-------- Supplied information

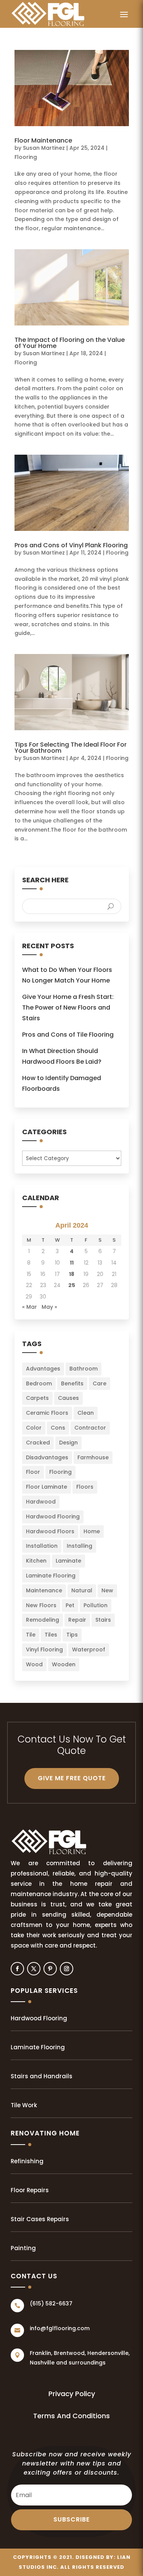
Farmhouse (93, 1457)
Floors (84, 1487)
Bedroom (39, 1383)
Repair (77, 1620)
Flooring (25, 157)
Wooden (64, 1664)
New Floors (41, 1605)
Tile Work (24, 2105)
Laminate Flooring (51, 1575)
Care (99, 1383)
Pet (70, 1605)
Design (68, 1442)
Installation (42, 1546)
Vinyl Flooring (44, 1649)
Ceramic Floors (47, 1413)
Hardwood (41, 1501)
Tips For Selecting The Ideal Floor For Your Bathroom (70, 747)
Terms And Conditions (71, 2416)
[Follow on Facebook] (17, 1968)
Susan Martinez (44, 148)
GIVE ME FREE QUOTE (72, 1778)
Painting (23, 2248)
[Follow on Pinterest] (50, 1968)
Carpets (37, 1398)
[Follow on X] (33, 1968)
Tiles (51, 1634)
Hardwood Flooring (53, 1516)
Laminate (68, 1561)
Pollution (96, 1605)
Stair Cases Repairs (40, 2219)
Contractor (90, 1427)
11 (72, 1262)
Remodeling (42, 1620)
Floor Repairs (30, 2190)
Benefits (72, 1383)
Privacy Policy (71, 2393)
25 (71, 1285)
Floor (33, 1472)
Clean (85, 1413)
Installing (79, 1546)
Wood (34, 1664)
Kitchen (36, 1561)
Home (92, 1531)
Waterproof (88, 1649)
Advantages (43, 1368)
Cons (58, 1427)
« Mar (29, 1307)
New (107, 1590)
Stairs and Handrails (41, 2076)
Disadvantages (47, 1457)
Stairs (103, 1620)
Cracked (38, 1442)
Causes (68, 1398)
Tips (72, 1634)
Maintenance (44, 1590)
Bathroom (83, 1368)
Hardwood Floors (50, 1531)
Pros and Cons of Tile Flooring (68, 1034)
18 (71, 1274)
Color (34, 1427)
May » (49, 1307)
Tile (30, 1634)
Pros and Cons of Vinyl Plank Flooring (71, 545)
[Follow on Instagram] (66, 1968)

----------------

*Exercise aim*:
Pictures are to be left out, and the lines from the beginning of the records through the line with "Painting (23, 2248)" are to be printed exactly, with nothing added.

*Written answer*:
Farmhouse (93, 1457)
Floors (84, 1487)
Bedroom (39, 1383)
Repair (77, 1620)
Flooring (25, 157)
Wooden (64, 1664)
New Floors (41, 1605)
Tile Work (24, 2105)
Laminate Flooring (51, 1575)
Care (99, 1383)
Pet (70, 1605)
Design (68, 1442)
Installation (42, 1546)
Vinyl Flooring (44, 1649)
Ceramic Floors (47, 1413)
Hardwood (41, 1501)
Tips For Selecting The Ideal Floor For Your Bathroom (70, 747)
Terms And Conditions (71, 2416)
[Follow on Facebook] (17, 1968)
Susan Martinez (44, 148)
GIVE ME FREE QUOTE (72, 1778)
Painting (23, 2248)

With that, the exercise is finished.